Ruben Salazar: The making of the myth
In death, he’s been made more radical than in life.
On Sept. 16, 1970, during a celebration of the 160th anniversary of Mexico’s independence from Spain, a group of young Chicanos lifted above their heads a massive, 70-pound plywood board of a smiling man in a suit and tie.
The marchers in East Los Angeles surrounded the painted image — clapping, cheering and chanting “Viva Ruben!” and “Ruben presente!” “Ruben” was the esteemed Mexican American journalist Ruben Salazar, who weeks earlier had been killed by an L.A. County Sheriff’s tear gas projectile while covering the Vietnam War protests known as the National Chicano Moratorium. His death on Aug. 29, 1970, was still an open wound.
It was “as if they were carrying an Inca god or Moctezuma,” says Salazar’s friend Alberto Juarez, who marched alongside the tens of thousands of other demonstrators on that hot September afternoon.
Sergio Hernandez was the artist behind the spray-painted Salazar portrait. He and other members of the Chicano group Con Safos carried the plywood panel for some 30 minutes before it started moving through the crowd. “Everybody wanted to march with it,” he recalls, “and it suddenly disappeared.”
The Times is taking a look back at the legacy of the Chicano Moratorium in 1970. See more stories
Years later the portrait was found in a storage shed in East Los Angeles College and is now on display at Cal State Channel Islands with Salazar firmly established as a beloved figure. But that September day in 1970 was the first time Juarez, then 28 years old, had seen his friend iconized. “Ruben,” he says, “became a battle cry.”
“It was a traumatic event,” Frank Cruz, a pioneering TV journalist at KABC and KNBC and co-creator of Telemundo, says of the killing of Salazar — on a day that also led to the deaths of two others, Angel Diaz and Lynn Ward.
In 1970, Cruz was chair and professor at Cal State Long Beach’s Chicano Studies department when he took to the streets to march with his students at the National Chicano Moratorium.
“You had all the activists and demonstrations on the streets, but of all the people who could’ve died that day, having Salazar pass away conjures up the question: Did somebody really want to wipe him out?” says Cruz, now 80. “It created sinister thoughts.”
It didn’t help that days before his slaying, Salazar, an L.A. Times reporter who rose through the ranks to become a columnist for the paper and news director of the Spanish-language TV news station KMEX, revealed to close confidants that he believed he was in danger; he suspected that he was being followed by police.

**To-do list:**
a. Answer these questions using the Ruben Salazar article:
(i) On what date was Salazar killed?
(ii) Who made the spray-painted portrait of Salazar?
(iii) Where is that portrait now on display?
b. According to the Ruben Salazar article, which people died on the day Salazar was killed? Name them all.
c. Give a two-sentence summary of the Ruben Salazar article.
The rows below have no part in the work on the Ruben Salazar article.

**Entries shown:**
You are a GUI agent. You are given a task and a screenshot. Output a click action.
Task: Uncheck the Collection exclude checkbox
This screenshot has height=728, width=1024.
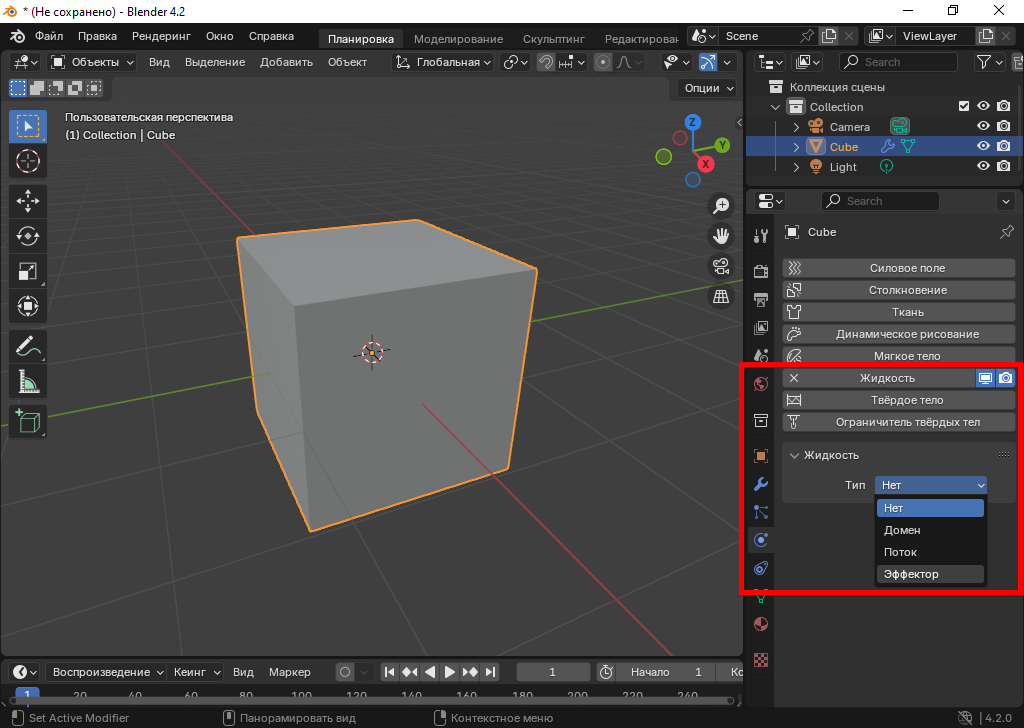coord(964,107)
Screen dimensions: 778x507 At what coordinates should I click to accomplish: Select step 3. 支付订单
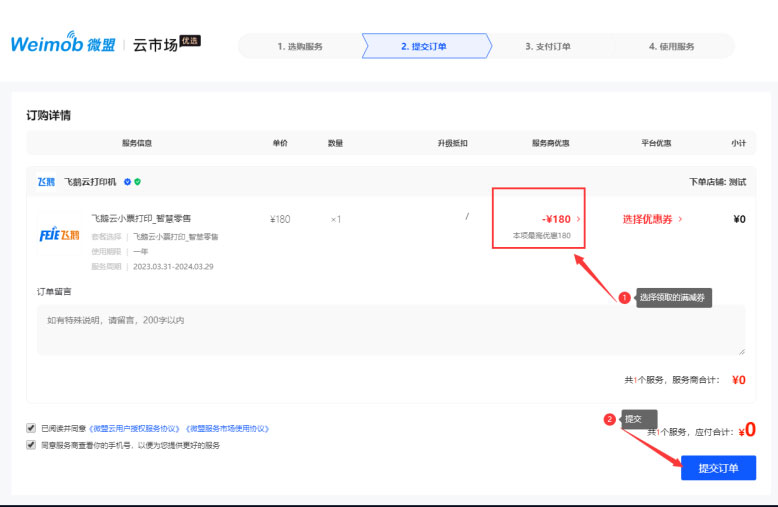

...

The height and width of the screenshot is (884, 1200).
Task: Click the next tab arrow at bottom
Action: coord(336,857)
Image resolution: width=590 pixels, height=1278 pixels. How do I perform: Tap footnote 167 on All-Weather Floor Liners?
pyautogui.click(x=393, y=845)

==

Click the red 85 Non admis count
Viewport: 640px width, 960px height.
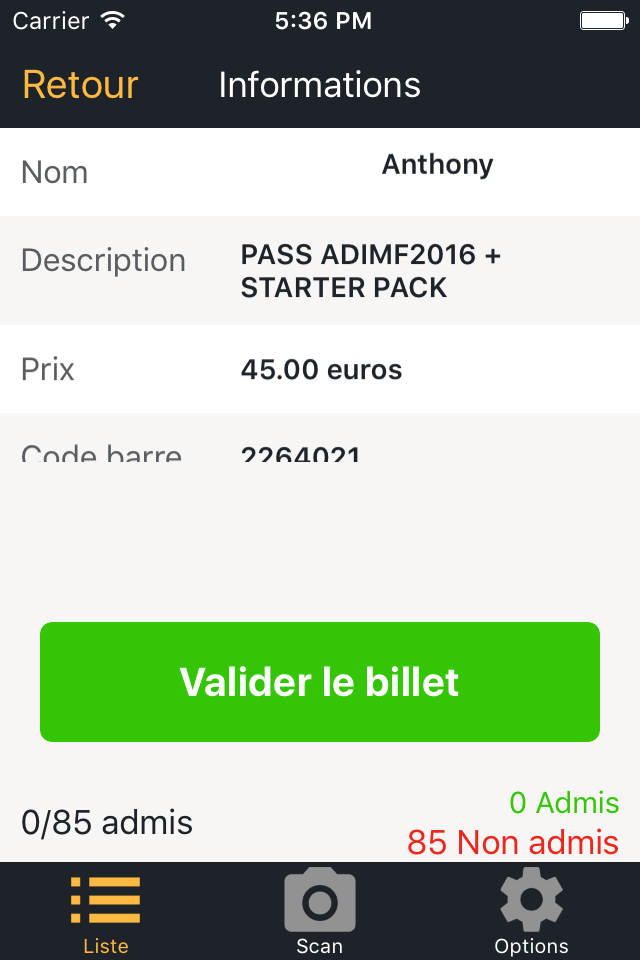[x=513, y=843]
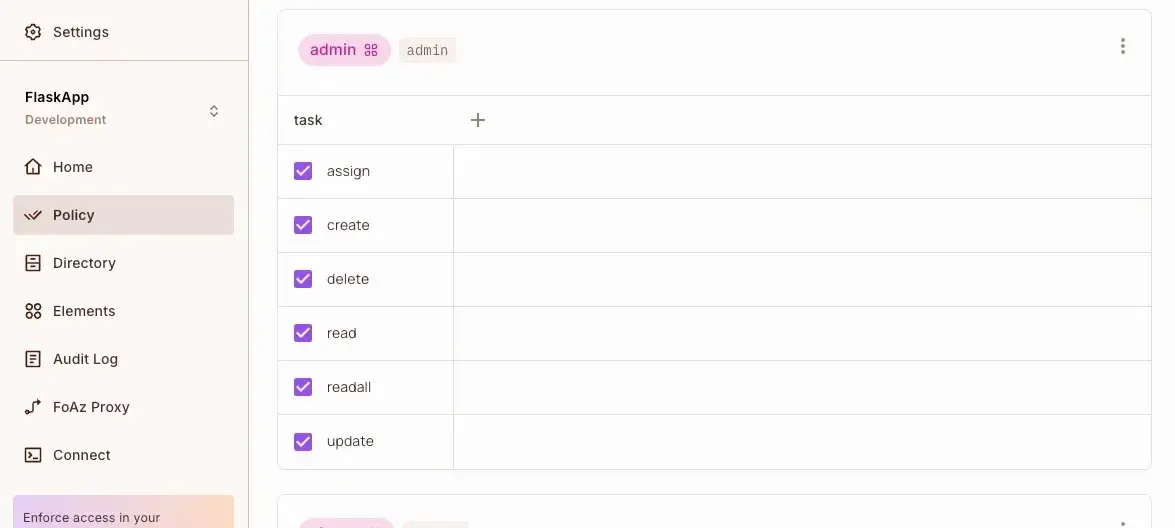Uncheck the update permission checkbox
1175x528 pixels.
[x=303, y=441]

**Solutions:**
a.
(i) Aug. 29, 1970
(ii) Sergio Hernandez
(iii) Cal State Channel Islands

b. Ruben Salazar, Angel Diaz, Lynn Ward

c. Weeks after journalist Ruben Salazar was killed by an L.A. County Sheriff's tear gas projectile while covering the National Chicano Moratorium on Aug. 29, 1970, marchers in East Los Angeles carried a large painted portrait of him, and a friend recalls that "Ruben" became a battle cry. Frank Cruz calls the killing a traumatic event that raised the question of whether someone wanted Salazar gone, especially since Salazar had told close confidants days earlier that he believed he was in danger and was being followed by police.